A guard dog, not a watchdog
The lack of action from both Byres and the government was particularly puzzling, Samuel opined, in light of the 2018 Financial Services Royal Commission conducted by Justice Kenneth Hayne, whose final report chided corporate regulator the Australian Securities and Investments Commission (ASIC) and APRA for having “rarely” and “never” taken banks to court, despite abundant evidence of criminal misconduct in both their lending and investment-banking activities.
Byres’ own remarks in response to the Hayne Commission, however, suggest that his resistance to transparency is due not to mere institutional inertia, but to a fundamental belief that the need to preserve financial stability simply overrides all else—and moreover, that the principle of caveat emptor absolves them of wrongdoing anyway. Even before the royal commission, the Citizens Party had published a dossier of already publicly known bank crimes— including interest-rate rigging, money laundering, and various kinds of outright theft—that should have seen them shut down and their executives jailed, were Australia’s financial sector truly well regulated rather than having APRA as the protector of the banks, above the interests of the citizenry.3 The royal commission confirmed and expanded upon that list, revealing (among other things) rife and deliberate criminal mis-selling of insurance and investment products that had defrauded thousands of Australians of many millions of dollars, in some cases over decades.

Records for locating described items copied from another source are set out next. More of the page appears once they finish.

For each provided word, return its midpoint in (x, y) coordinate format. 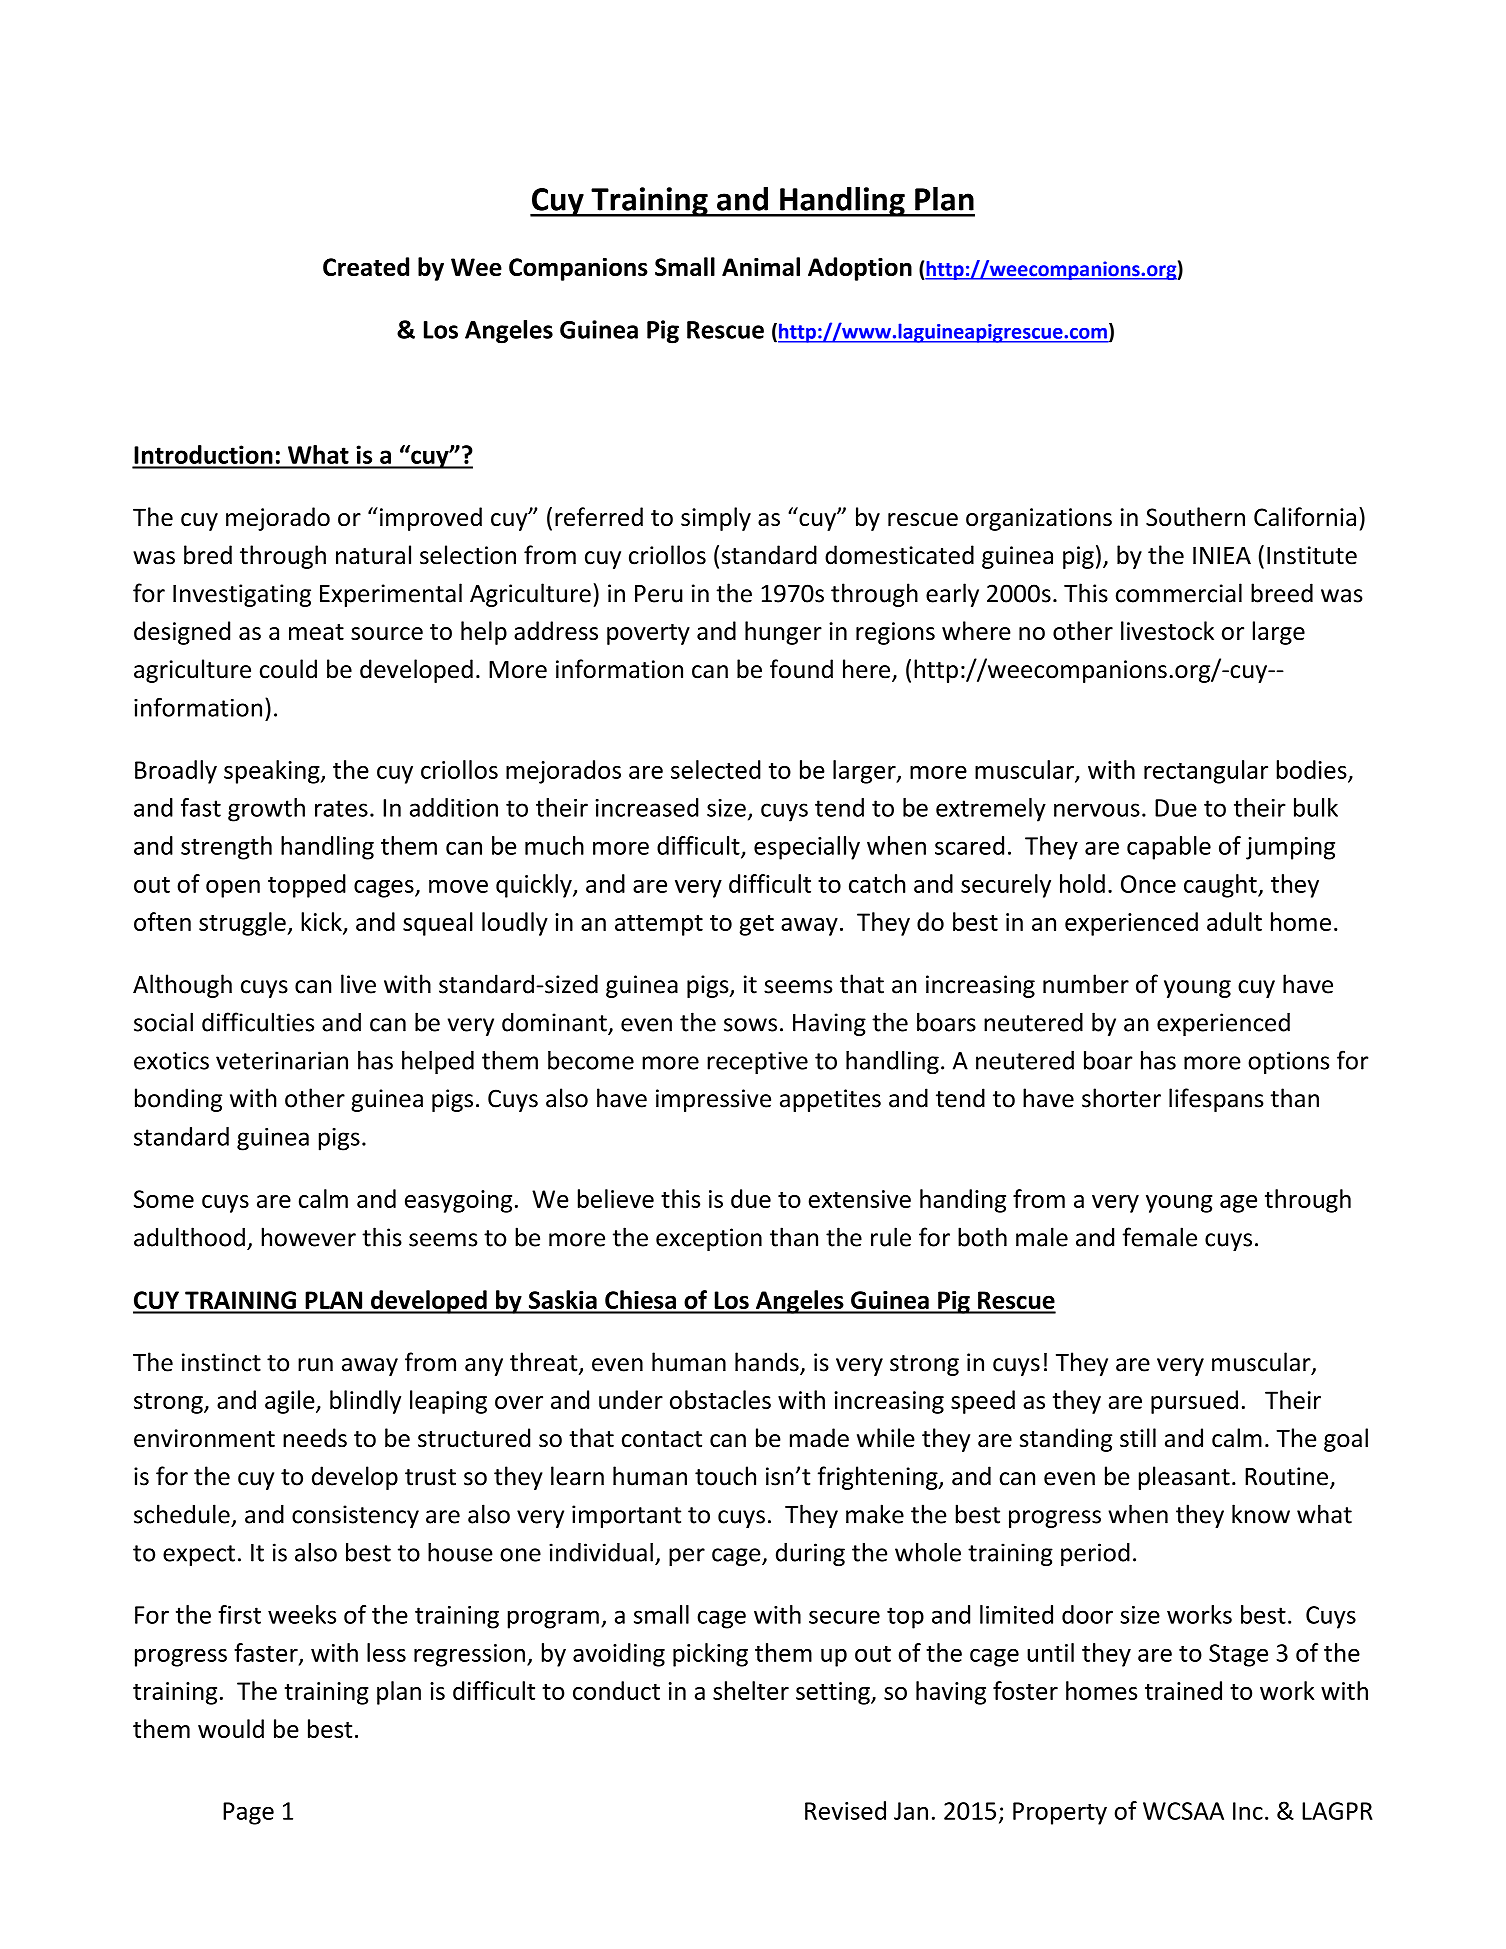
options (1288, 1062)
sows (750, 1025)
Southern (1195, 516)
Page (248, 1813)
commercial (1179, 593)
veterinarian (282, 1060)
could (288, 669)
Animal (761, 266)
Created (366, 266)
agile (291, 1402)
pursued (1194, 1402)
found (801, 669)
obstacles (720, 1399)
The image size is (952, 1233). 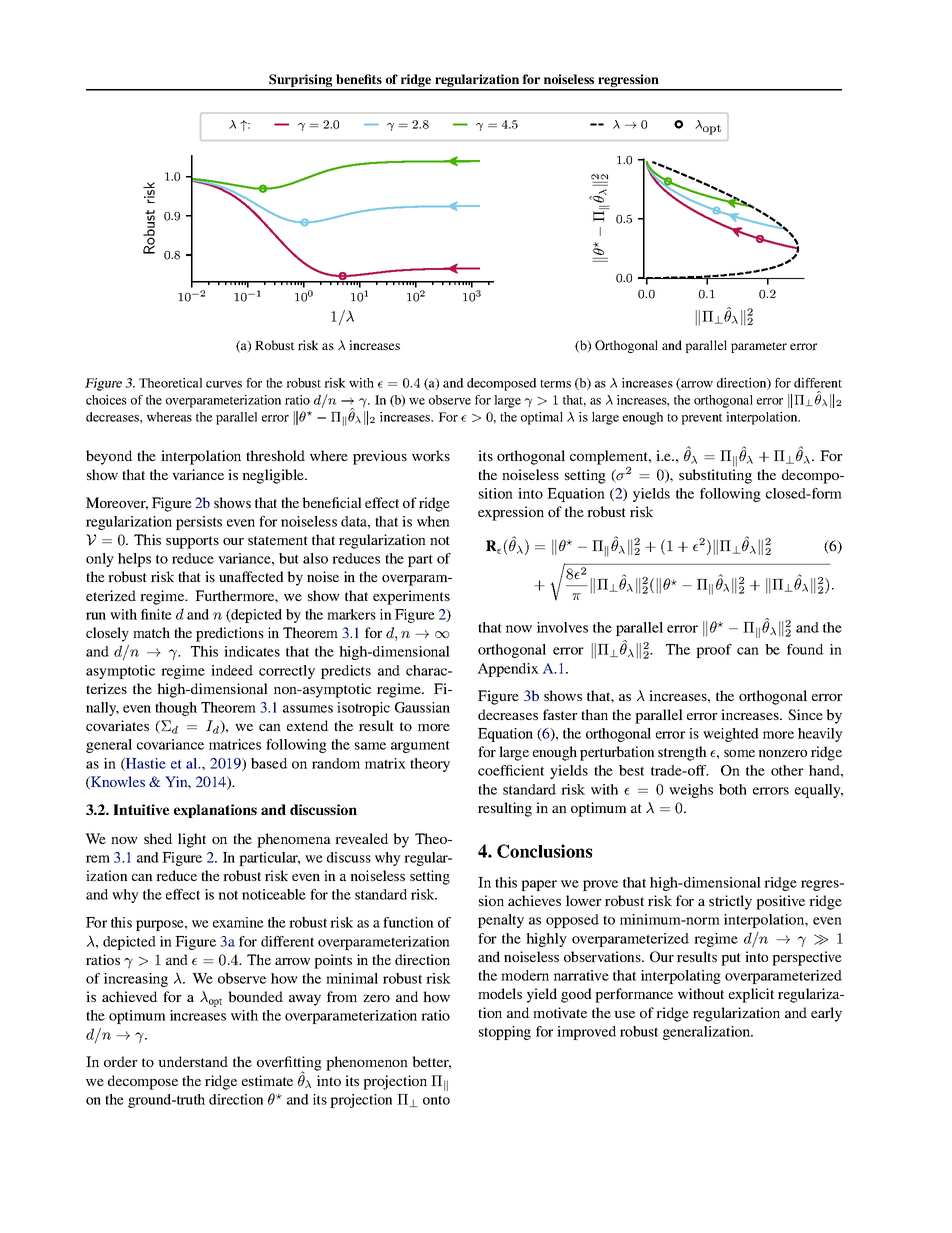 What do you see at coordinates (193, 1061) in the image?
I see `understand` at bounding box center [193, 1061].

Whereas the then newly appointed ASIC Chairman James Shipton and his deputy, Melbourne barrister Daniel Crennan QC, immediately set about adopting Hayne’s recommendation to make “Why not litigate?” the regulator’s default mindset (for which Liberal Prime Minister Scott Morrison dumped them from office in a manufactured expenses scandal in late 2020),4 Byres blamed the victims. “It is important that the concept of caveat emptor remains in the system”, Byres told the Australian Senate, as quoted 11 July 2018 by the AFR. “Regulators cannot be everywhere overseeing everything. It is important the community understands that”, he said, and complained that “consumers want all the benefits of a ‘dynamic, innovative financial sector … but no-one has any appetite to lose a cent.’”

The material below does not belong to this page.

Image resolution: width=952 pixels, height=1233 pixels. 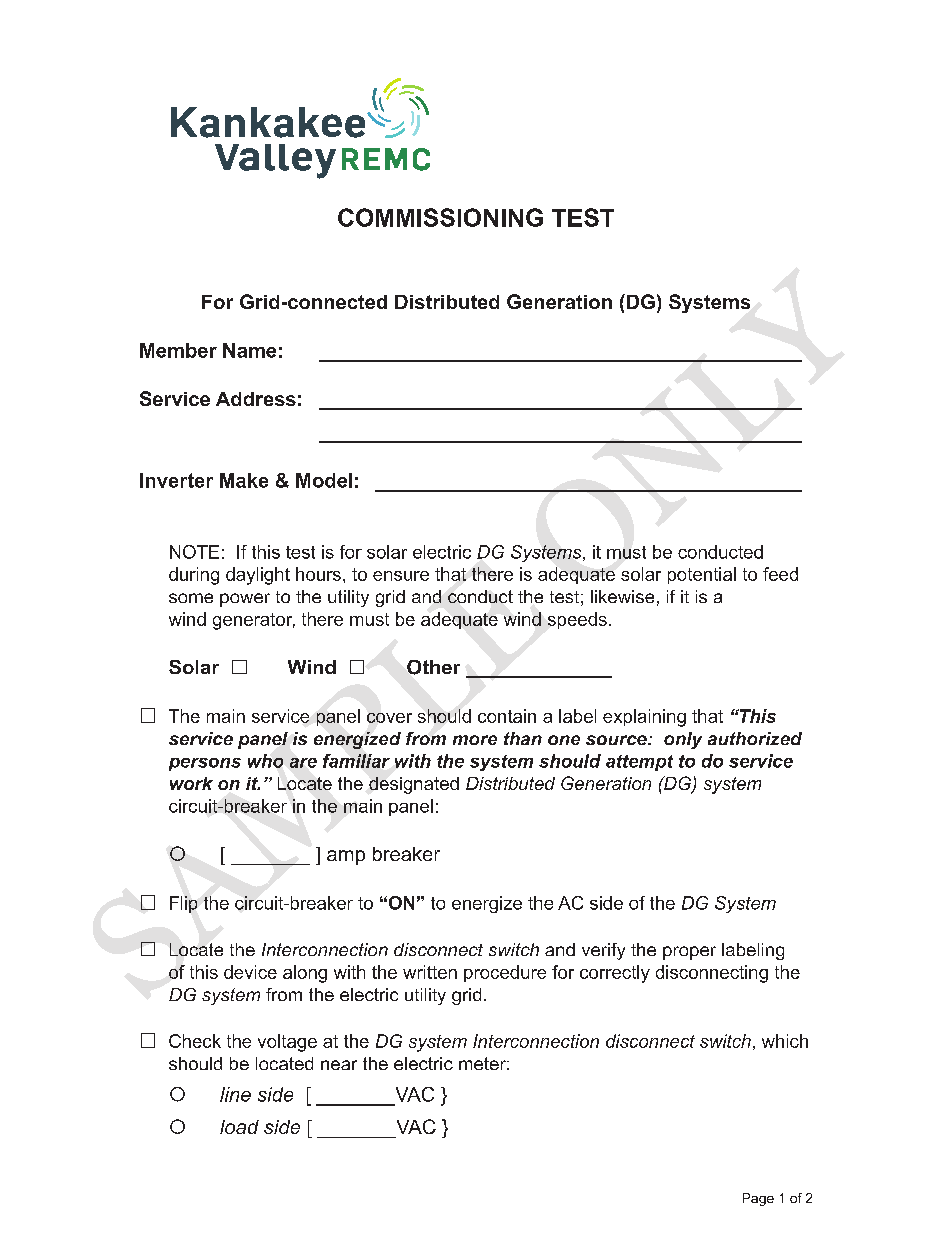 What do you see at coordinates (258, 576) in the image?
I see `daylight` at bounding box center [258, 576].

In other words, as former APRA Principal Researcher Dr Wilson Sy noted in a July 2020 submission to the Australian Senate, Byres’ and APRA’s position is that the victims were at fault “for their own errors of not being more ‘savvy’ or better informed”. The problem with that, Dr Sy pointed out, is that “neoliberalism and efficient financial markets, to which the Government and the Treasury [and, evidently, APRA] subscribe, are predicated on well-informed participants”. By refusing to make transparent its negotiations with the banks over regulatory and enforcement standards, APRA denies the public information that is absolutely necessary in order to do due diligence before buying any financial “product”—including, since 2018, a deposit account— and thus throws caveat emptor straight out the window.
The subject of Dr Sy’s submission, to the Senate Economics Legislation Committee, was the Banking Amendments (Deposits) Bill 2020, introduced by Senator Malcolm Roberts of One Nation to close the loophole in the 2018 bail-in law by making explicit the government, Treasury and APRA’s assurances that deposits would not be touched. “It is frankly quite ridiculous that someone must seek legal advice before they know whether their bank deposits are safe from ‘bail-in’”, he wrote. “Why not put the Government’s opinion clearly in the law?”
Why indeed? The bill has long since lapsed, but could be re-introduced and passed any time the government chooses. In the meantime, whom Chalmers appoints to succeed Byres will say much about whether Labor intends to haul Australia’s corrupt, predatory banks into line, or whether it will remain the claque of bankers’ lackeys it has been since it deregulated Australia’s financial markets in the 1980s.
1. “‘Bail-in’: They Plan to Steal Your Personal Bank Deposits and Pensions!”, The New Citizen, May/June/July 2016.
2. R. Butler, “Legal opinion: Australian deposits can be ‘bailed in’”, AAS, 10 April 2019.
3. “Crimes of the Australian banks”, End the BoE-BIS-APRA Bankers’ Dictatorship: Time for Glass-Steagall and a National Bank!, May 2018.
4. “Morrison government overthrows another inconvenience to the banks”, AAS, 16 June 2021.